В этом сне переплелись и конкретные реалии жизни в Таганроге: холод лавки; нагоняи гимназических наставников; участие в отпевании усопших. И глубинные ощущения той поры: покинутость; преодоление тяжелых минут; бесприютность. И что-то потаенное: страх перехода через реку; бегство от нее, но куда? И будто остановка перед обвалившимися кладбищенскими воротами. А еще — всепроникающий «кошмарный холод».
Это воспоминание, наверно, выявило то, чего не в силах передать скудные рассказы людей, окружавших Чехова в детские и отроческие годы. В них всё бегло, неточно, противоречиво, порой малодостоверно.
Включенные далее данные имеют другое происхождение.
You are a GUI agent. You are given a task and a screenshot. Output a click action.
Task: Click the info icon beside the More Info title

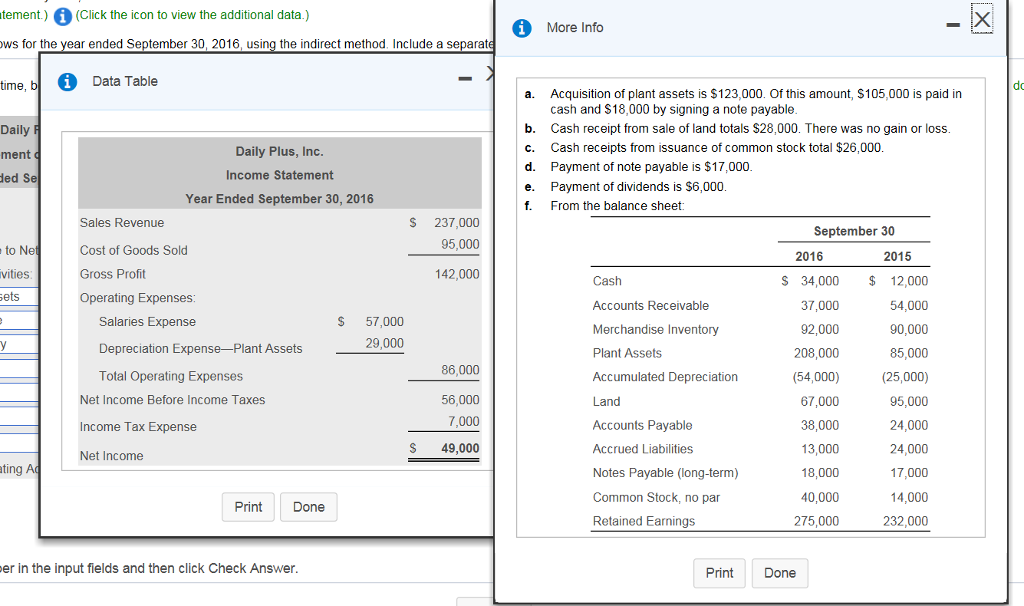[x=521, y=27]
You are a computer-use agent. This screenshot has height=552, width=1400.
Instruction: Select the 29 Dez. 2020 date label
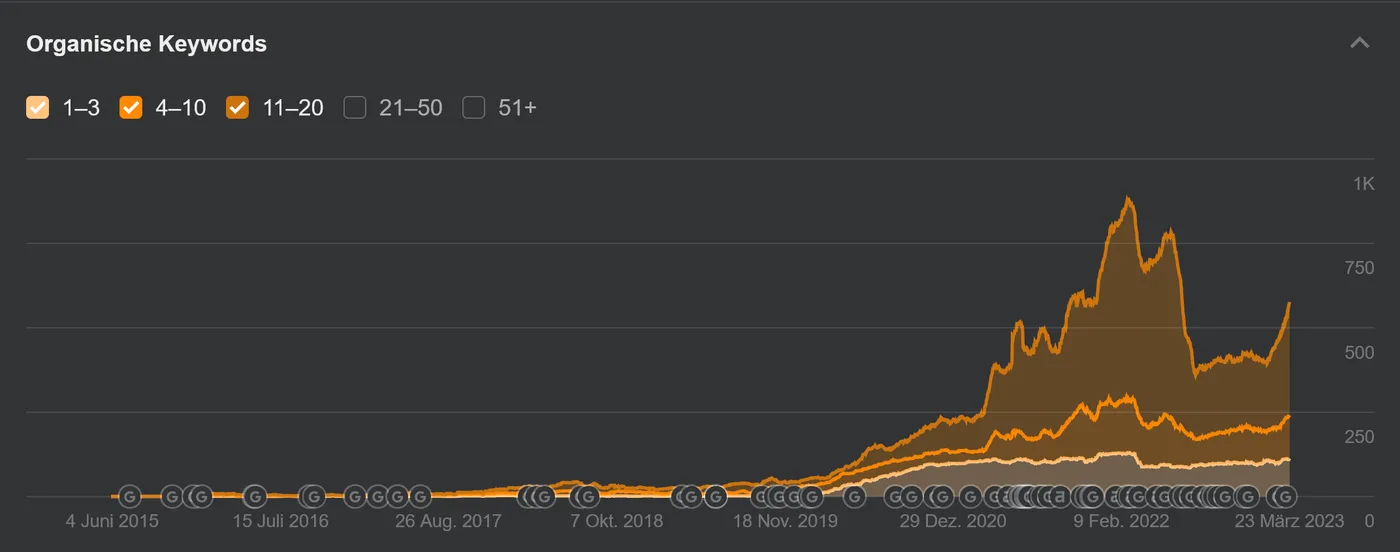tap(952, 521)
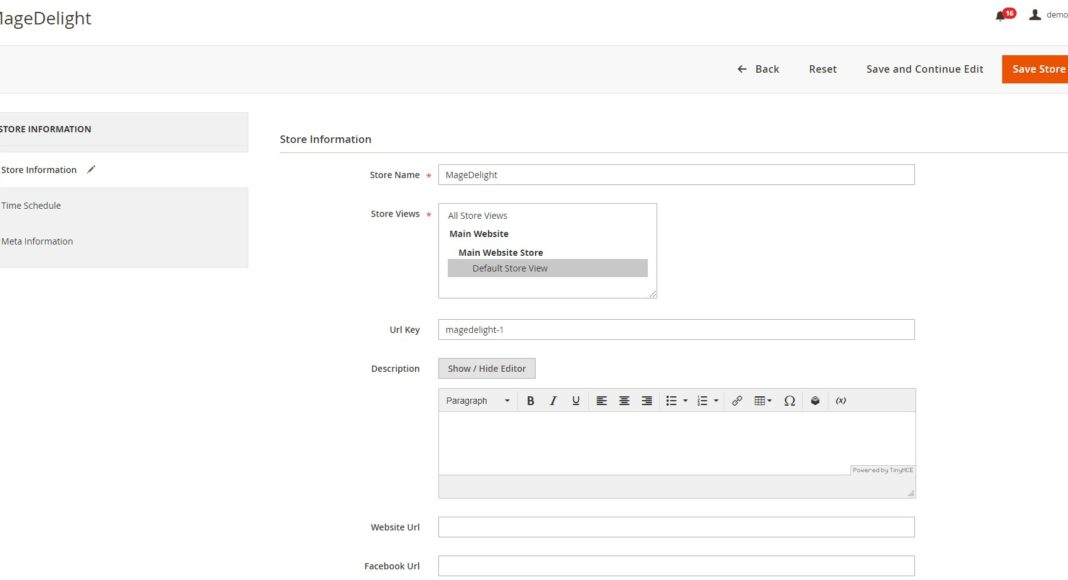Go Back using the arrow link
This screenshot has height=580, width=1068.
(758, 69)
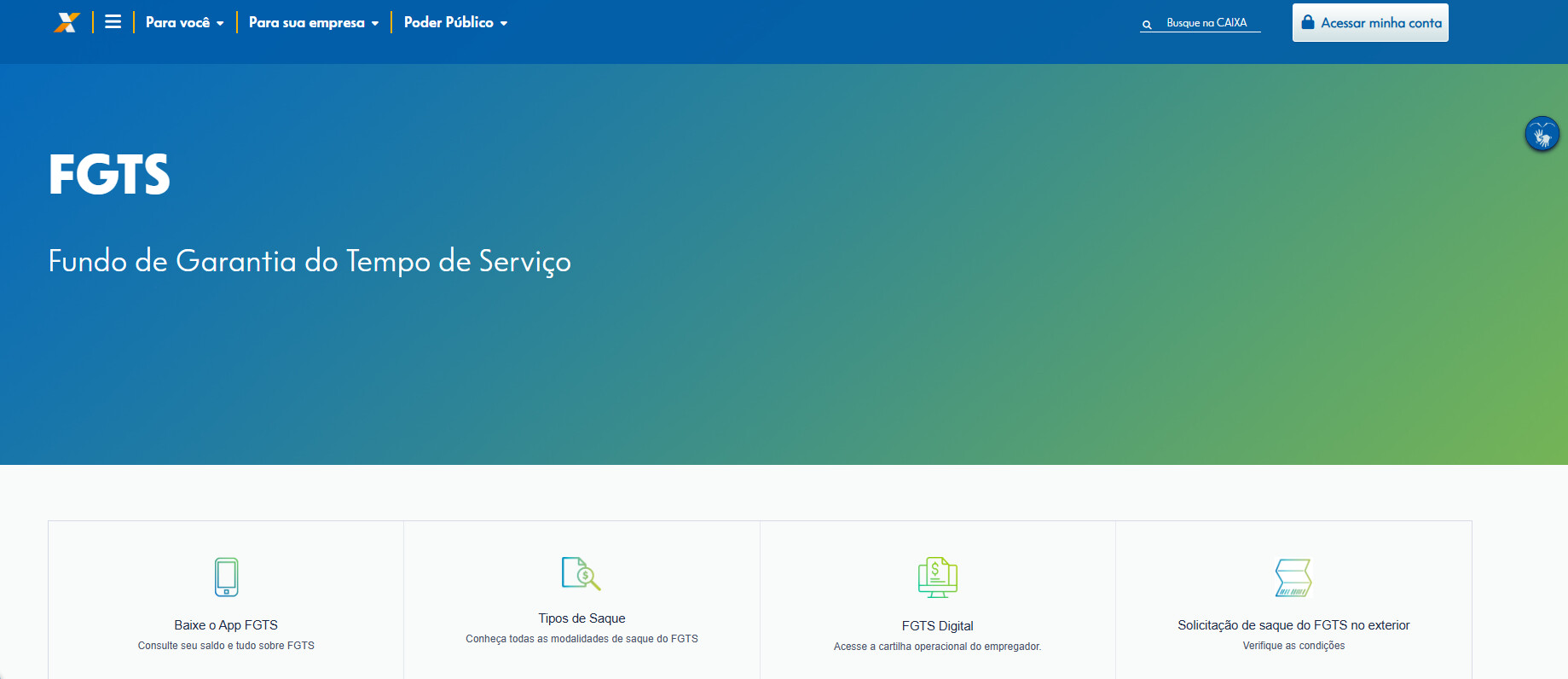Viewport: 1568px width, 679px height.
Task: Open the hamburger menu
Action: 113,22
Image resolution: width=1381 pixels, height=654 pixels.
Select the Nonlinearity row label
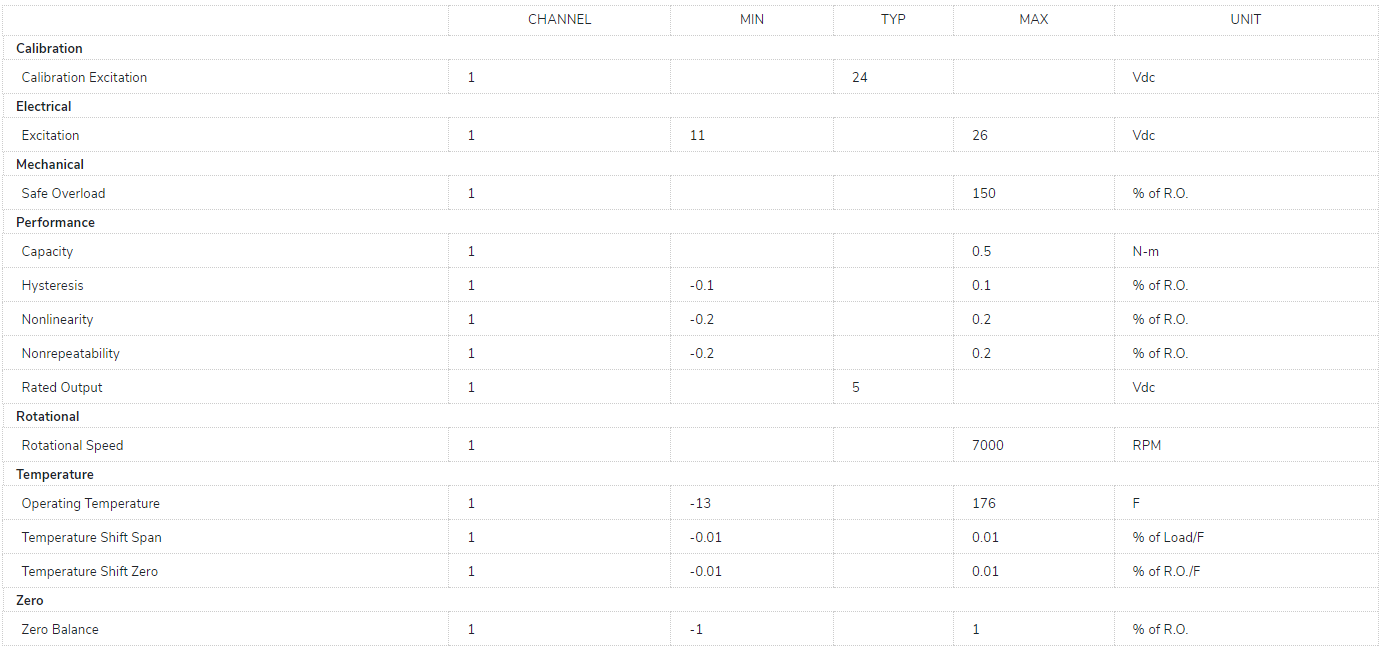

О самом раннем детстве Чехова неизвестно почти ничего. Будто бы плакал редко. Говорил отчетливо, не спеша. За большую голову домашние звали Бомбой. Детские болезни — корь, коклюш, частые простуды, приступы малярийной лихорадки. До 1874 года семья не имела в Таганроге собственного дома.
Отчего переезды из дома в дом Чехов счел впоследствии несчастьем? Наверно, оттого, что всё временно, всё не свое, всё на чужих глазах. И всегда тесно, даже когда в 1869 году поселились в двухэтажном доме Моисеева, на углу Монастырской и Ярмарочного переулка. Не было ли признаком подступавшего материального краха то, что в эти годы Чеховы брали жильцов? То, что, отдав старшего сына в гимназию, второго и третьего сына отец отправил в греческую приходскую школу? Здесь учились не так долго, как в гимназии, и детей удалось бы раньше, скорее пристроить в какую-нибудь местную контору.